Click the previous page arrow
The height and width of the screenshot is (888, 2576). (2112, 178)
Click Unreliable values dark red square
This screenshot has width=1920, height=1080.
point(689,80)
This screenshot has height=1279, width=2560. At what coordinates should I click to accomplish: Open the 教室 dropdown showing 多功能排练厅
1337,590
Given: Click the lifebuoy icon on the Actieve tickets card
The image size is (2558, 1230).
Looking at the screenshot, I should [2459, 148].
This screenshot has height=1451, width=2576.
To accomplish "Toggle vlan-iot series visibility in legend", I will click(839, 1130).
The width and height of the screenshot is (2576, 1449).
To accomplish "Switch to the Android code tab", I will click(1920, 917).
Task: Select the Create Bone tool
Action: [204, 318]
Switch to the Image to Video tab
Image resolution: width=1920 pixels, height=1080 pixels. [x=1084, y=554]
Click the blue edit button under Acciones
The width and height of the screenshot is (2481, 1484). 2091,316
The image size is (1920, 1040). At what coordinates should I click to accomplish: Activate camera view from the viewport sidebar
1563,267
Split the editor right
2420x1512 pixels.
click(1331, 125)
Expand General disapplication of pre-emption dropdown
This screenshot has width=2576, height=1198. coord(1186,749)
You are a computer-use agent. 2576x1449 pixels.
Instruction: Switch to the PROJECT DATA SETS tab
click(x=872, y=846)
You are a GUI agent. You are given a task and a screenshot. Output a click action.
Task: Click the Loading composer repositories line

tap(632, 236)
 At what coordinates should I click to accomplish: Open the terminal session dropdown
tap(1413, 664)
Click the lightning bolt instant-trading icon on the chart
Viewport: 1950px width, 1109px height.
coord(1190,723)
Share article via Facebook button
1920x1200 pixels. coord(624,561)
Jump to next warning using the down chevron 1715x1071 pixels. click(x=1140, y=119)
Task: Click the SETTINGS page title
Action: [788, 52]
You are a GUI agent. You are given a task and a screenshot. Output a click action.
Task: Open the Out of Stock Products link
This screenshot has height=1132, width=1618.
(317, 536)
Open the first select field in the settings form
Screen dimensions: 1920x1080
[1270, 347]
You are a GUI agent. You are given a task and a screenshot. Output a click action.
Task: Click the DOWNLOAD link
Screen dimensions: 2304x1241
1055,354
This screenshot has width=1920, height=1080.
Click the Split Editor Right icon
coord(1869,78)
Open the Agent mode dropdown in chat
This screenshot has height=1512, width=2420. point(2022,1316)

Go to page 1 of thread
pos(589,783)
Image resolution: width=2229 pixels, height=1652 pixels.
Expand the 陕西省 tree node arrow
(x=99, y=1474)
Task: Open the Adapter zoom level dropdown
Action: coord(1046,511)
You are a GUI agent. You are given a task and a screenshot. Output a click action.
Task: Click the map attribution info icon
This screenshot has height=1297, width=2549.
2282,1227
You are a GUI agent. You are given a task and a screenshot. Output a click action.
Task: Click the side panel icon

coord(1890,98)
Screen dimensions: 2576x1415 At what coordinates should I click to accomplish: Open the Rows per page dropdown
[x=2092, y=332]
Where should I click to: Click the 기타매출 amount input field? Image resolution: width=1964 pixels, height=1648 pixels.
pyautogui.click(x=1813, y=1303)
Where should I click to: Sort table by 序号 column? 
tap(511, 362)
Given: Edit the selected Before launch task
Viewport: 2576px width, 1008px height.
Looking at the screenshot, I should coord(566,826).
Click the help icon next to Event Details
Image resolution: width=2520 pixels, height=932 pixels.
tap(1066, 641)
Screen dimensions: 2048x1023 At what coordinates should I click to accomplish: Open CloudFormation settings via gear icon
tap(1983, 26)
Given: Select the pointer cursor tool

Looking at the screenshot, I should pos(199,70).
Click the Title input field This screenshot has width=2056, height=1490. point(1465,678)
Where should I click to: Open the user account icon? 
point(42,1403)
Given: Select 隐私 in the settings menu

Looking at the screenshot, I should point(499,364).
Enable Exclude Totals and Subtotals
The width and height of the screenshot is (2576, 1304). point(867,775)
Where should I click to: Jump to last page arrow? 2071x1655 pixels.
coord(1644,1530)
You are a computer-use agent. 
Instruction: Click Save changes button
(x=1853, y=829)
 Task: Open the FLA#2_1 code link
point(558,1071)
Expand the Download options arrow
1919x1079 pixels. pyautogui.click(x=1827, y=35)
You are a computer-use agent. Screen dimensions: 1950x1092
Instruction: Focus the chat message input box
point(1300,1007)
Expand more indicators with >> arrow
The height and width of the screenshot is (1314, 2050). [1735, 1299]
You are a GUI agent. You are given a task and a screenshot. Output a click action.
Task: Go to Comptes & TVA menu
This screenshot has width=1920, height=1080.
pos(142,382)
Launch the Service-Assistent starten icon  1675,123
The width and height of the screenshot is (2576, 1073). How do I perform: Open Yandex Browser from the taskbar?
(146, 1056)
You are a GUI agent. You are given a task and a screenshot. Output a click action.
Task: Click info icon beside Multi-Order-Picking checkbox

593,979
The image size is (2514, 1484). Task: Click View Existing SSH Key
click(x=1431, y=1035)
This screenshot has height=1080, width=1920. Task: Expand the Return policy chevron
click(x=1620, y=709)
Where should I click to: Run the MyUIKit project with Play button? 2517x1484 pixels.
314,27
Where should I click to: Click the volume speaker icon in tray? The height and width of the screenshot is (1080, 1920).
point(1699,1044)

════════════════════

■ **Task requirements**:
Copy the data above in its entirety, exactly as given.

■ **Task answer**:
Click the previous page arrow
The height and width of the screenshot is (888, 2576). (2112, 178)
Click Unreliable values dark red square
This screenshot has width=1920, height=1080.
point(689,80)
This screenshot has height=1279, width=2560. At what coordinates should I click to accomplish: Open the 教室 dropdown showing 多功能排练厅
1337,590
Given: Click the lifebuoy icon on the Actieve tickets card
The image size is (2558, 1230).
Looking at the screenshot, I should [2459, 148].
This screenshot has height=1451, width=2576.
To accomplish "Toggle vlan-iot series visibility in legend", I will click(839, 1130).
The width and height of the screenshot is (2576, 1449).
To accomplish "Switch to the Android code tab", I will click(1920, 917).
Task: Select the Create Bone tool
Action: [204, 318]
Switch to the Image to Video tab
Image resolution: width=1920 pixels, height=1080 pixels. [x=1084, y=554]
Click the blue edit button under Acciones
The width and height of the screenshot is (2481, 1484). 2091,316
The image size is (1920, 1040). At what coordinates should I click to accomplish: Activate camera view from the viewport sidebar
1563,267
Split the editor right
2420x1512 pixels.
click(1331, 125)
Expand General disapplication of pre-emption dropdown
This screenshot has width=2576, height=1198. coord(1186,749)
You are a computer-use agent. 2576x1449 pixels.
Instruction: Switch to the PROJECT DATA SETS tab
click(x=872, y=846)
You are a GUI agent. You are given a task and a screenshot. Output a click action.
Task: Click the Loading composer repositories line

tap(632, 236)
 At what coordinates should I click to accomplish: Open the terminal session dropdown
tap(1413, 664)
Click the lightning bolt instant-trading icon on the chart
Viewport: 1950px width, 1109px height.
coord(1190,723)
Share article via Facebook button
1920x1200 pixels. coord(624,561)
Jump to next warning using the down chevron 1715x1071 pixels. click(x=1140, y=119)
Task: Click the SETTINGS page title
Action: [788, 52]
You are a GUI agent. You are given a task and a screenshot. Output a click action.
Task: Open the Out of Stock Products link
This screenshot has height=1132, width=1618.
(317, 536)
Open the first select field in the settings form
Screen dimensions: 1920x1080
[1270, 347]
You are a GUI agent. You are given a task and a screenshot. Output a click action.
Task: Click the DOWNLOAD link
Screen dimensions: 2304x1241
1055,354
This screenshot has width=1920, height=1080.
Click the Split Editor Right icon
coord(1869,78)
Open the Agent mode dropdown in chat
This screenshot has height=1512, width=2420. point(2022,1316)

Go to page 1 of thread
pos(589,783)
Image resolution: width=2229 pixels, height=1652 pixels.
Expand the 陕西省 tree node arrow
(x=99, y=1474)
Task: Open the Adapter zoom level dropdown
Action: coord(1046,511)
You are a GUI agent. You are given a task and a screenshot. Output a click action.
Task: Click the map attribution info icon
This screenshot has height=1297, width=2549.
2282,1227
You are a GUI agent. You are given a task and a screenshot. Output a click action.
Task: Click the side panel icon

coord(1890,98)
Screen dimensions: 2576x1415 At what coordinates should I click to accomplish: Open the Rows per page dropdown
[x=2092, y=332]
Where should I click to: Click the 기타매출 amount input field? Image resolution: width=1964 pixels, height=1648 pixels.
pyautogui.click(x=1813, y=1303)
Where should I click to: Sort table by 序号 column? 
tap(511, 362)
Given: Edit the selected Before launch task
Viewport: 2576px width, 1008px height.
Looking at the screenshot, I should coord(566,826).
Click the help icon next to Event Details
Image resolution: width=2520 pixels, height=932 pixels.
tap(1066, 641)
Screen dimensions: 2048x1023 At what coordinates should I click to accomplish: Open CloudFormation settings via gear icon
tap(1983, 26)
Given: Select the pointer cursor tool

Looking at the screenshot, I should pos(199,70).
Click the Title input field This screenshot has width=2056, height=1490. point(1465,678)
Where should I click to: Open the user account icon? 
point(42,1403)
Given: Select 隐私 in the settings menu

Looking at the screenshot, I should point(499,364).
Enable Exclude Totals and Subtotals
The width and height of the screenshot is (2576, 1304). point(867,775)
Where should I click to: Jump to last page arrow? 2071x1655 pixels.
coord(1644,1530)
You are a computer-use agent. 
Instruction: Click Save changes button
(x=1853, y=829)
 Task: Open the FLA#2_1 code link
point(558,1071)
Expand the Download options arrow
1919x1079 pixels. pyautogui.click(x=1827, y=35)
You are a computer-use agent. Screen dimensions: 1950x1092
Instruction: Focus the chat message input box
point(1300,1007)
Expand more indicators with >> arrow
The height and width of the screenshot is (1314, 2050). [1735, 1299]
You are a GUI agent. You are given a task and a screenshot. Output a click action.
Task: Go to Comptes & TVA menu
This screenshot has width=1920, height=1080.
pos(142,382)
Launch the Service-Assistent starten icon  1675,123
The width and height of the screenshot is (2576, 1073). How do I perform: Open Yandex Browser from the taskbar?
(146, 1056)
You are a GUI agent. You are given a task and a screenshot. Output a click action.
Task: Click info icon beside Multi-Order-Picking checkbox

593,979
The image size is (2514, 1484). Task: Click View Existing SSH Key
click(x=1431, y=1035)
This screenshot has height=1080, width=1920. Task: Expand the Return policy chevron
click(x=1620, y=709)
Where should I click to: Run the MyUIKit project with Play button? 2517x1484 pixels.
314,27
Where should I click to: Click the volume speaker icon in tray? The height and width of the screenshot is (1080, 1920).
point(1699,1044)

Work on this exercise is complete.